▶ Short task:
Reproduce the records below in full, switching "checkbox" to "check box" wherever it occurs and leaving everything else untouched.

***** Dataset entries *****

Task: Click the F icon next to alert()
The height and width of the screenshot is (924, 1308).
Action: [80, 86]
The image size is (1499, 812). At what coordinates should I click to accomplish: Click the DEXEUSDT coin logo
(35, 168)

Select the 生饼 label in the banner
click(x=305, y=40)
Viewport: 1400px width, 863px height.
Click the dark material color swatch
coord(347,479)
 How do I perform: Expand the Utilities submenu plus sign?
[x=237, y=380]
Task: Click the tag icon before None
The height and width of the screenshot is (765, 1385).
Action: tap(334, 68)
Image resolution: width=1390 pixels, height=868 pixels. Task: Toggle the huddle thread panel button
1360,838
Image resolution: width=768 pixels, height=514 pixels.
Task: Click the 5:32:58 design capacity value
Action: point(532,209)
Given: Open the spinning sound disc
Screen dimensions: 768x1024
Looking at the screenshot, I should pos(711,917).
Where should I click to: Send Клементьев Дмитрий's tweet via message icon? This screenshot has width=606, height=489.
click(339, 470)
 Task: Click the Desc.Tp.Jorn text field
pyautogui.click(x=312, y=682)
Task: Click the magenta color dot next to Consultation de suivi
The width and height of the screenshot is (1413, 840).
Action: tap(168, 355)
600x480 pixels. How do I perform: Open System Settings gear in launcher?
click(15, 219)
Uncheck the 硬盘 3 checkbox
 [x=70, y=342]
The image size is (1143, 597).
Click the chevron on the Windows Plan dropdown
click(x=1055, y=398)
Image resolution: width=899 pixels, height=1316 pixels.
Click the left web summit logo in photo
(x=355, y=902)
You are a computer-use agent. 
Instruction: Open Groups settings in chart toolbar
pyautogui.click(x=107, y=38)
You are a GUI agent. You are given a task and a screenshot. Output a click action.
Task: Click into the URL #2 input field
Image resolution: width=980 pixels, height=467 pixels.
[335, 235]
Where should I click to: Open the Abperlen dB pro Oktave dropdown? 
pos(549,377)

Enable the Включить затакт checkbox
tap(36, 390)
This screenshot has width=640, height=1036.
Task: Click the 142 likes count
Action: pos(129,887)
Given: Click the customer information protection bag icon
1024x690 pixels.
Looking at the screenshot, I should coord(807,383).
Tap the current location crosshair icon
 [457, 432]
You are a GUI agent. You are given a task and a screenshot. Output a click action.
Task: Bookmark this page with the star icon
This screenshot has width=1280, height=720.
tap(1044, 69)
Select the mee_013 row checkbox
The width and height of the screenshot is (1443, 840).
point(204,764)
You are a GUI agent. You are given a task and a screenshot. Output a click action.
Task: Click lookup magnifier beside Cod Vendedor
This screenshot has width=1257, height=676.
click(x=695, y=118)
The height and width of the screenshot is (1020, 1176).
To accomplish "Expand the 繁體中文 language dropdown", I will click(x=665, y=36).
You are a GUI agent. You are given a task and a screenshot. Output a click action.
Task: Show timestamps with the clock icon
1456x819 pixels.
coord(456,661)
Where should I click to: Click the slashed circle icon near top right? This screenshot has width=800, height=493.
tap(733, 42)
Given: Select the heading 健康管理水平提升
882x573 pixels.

*****

▶ Solution to the problem:
Task: Click the F icon next to alert()
The height and width of the screenshot is (924, 1308).
Action: [80, 86]
The image size is (1499, 812). At what coordinates should I click to accomplish: Click the DEXEUSDT coin logo
(35, 168)

Select the 生饼 label in the banner
click(x=305, y=40)
Viewport: 1400px width, 863px height.
Click the dark material color swatch
coord(347,479)
 How do I perform: Expand the Utilities submenu plus sign?
[x=237, y=380]
Task: Click the tag icon before None
The height and width of the screenshot is (765, 1385).
Action: tap(334, 68)
Image resolution: width=1390 pixels, height=868 pixels. Task: Toggle the huddle thread panel button
1360,838
Image resolution: width=768 pixels, height=514 pixels.
Task: Click the 5:32:58 design capacity value
Action: point(532,209)
Given: Open the spinning sound disc
Screen dimensions: 768x1024
Looking at the screenshot, I should pos(711,917).
Where should I click to: Send Клементьев Дмитрий's tweet via message icon? This screenshot has width=606, height=489.
click(339, 470)
 Task: Click the Desc.Tp.Jorn text field
pyautogui.click(x=312, y=682)
Task: Click the magenta color dot next to Consultation de suivi
The width and height of the screenshot is (1413, 840).
Action: tap(168, 355)
600x480 pixels. How do I perform: Open System Settings gear in launcher?
click(15, 219)
Uncheck the 硬盘 3 check box
 [x=70, y=342]
The image size is (1143, 597).
Click the chevron on the Windows Plan dropdown
click(x=1055, y=398)
Image resolution: width=899 pixels, height=1316 pixels.
Click the left web summit logo in photo
(x=355, y=902)
You are a computer-use agent. 
Instruction: Open Groups settings in chart toolbar
pyautogui.click(x=107, y=38)
You are a GUI agent. You are given a task and a screenshot. Output a click action.
Task: Click into the URL #2 input field
Image resolution: width=980 pixels, height=467 pixels.
[335, 235]
Where should I click to: Open the Abperlen dB pro Oktave dropdown? 
pos(549,377)

Enable the Включить затакт check box
tap(36, 390)
This screenshot has width=640, height=1036.
Task: Click the 142 likes count
Action: pos(129,887)
Given: Click the customer information protection bag icon
1024x690 pixels.
Looking at the screenshot, I should coord(807,383).
Tap the current location crosshair icon
 [457, 432]
You are a GUI agent. You are given a task and a screenshot. Output a click action.
Task: Bookmark this page with the star icon
This screenshot has width=1280, height=720.
tap(1044, 69)
Select the mee_013 row check box
The width and height of the screenshot is (1443, 840).
point(204,764)
You are a GUI agent. You are given a task and a screenshot. Output a click action.
Task: Click lookup magnifier beside Cod Vendedor
This screenshot has width=1257, height=676.
click(x=695, y=118)
The height and width of the screenshot is (1020, 1176).
To accomplish "Expand the 繁體中文 language dropdown", I will click(x=665, y=36).
You are a GUI agent. You are given a task and a screenshot. Output a click action.
Task: Show timestamps with the clock icon
1456x819 pixels.
coord(456,661)
Where should I click to: Click the slashed circle icon near top right? This screenshot has width=800, height=493.
tap(733, 42)
Given: Select the heading 健康管理水平提升
882x573 pixels.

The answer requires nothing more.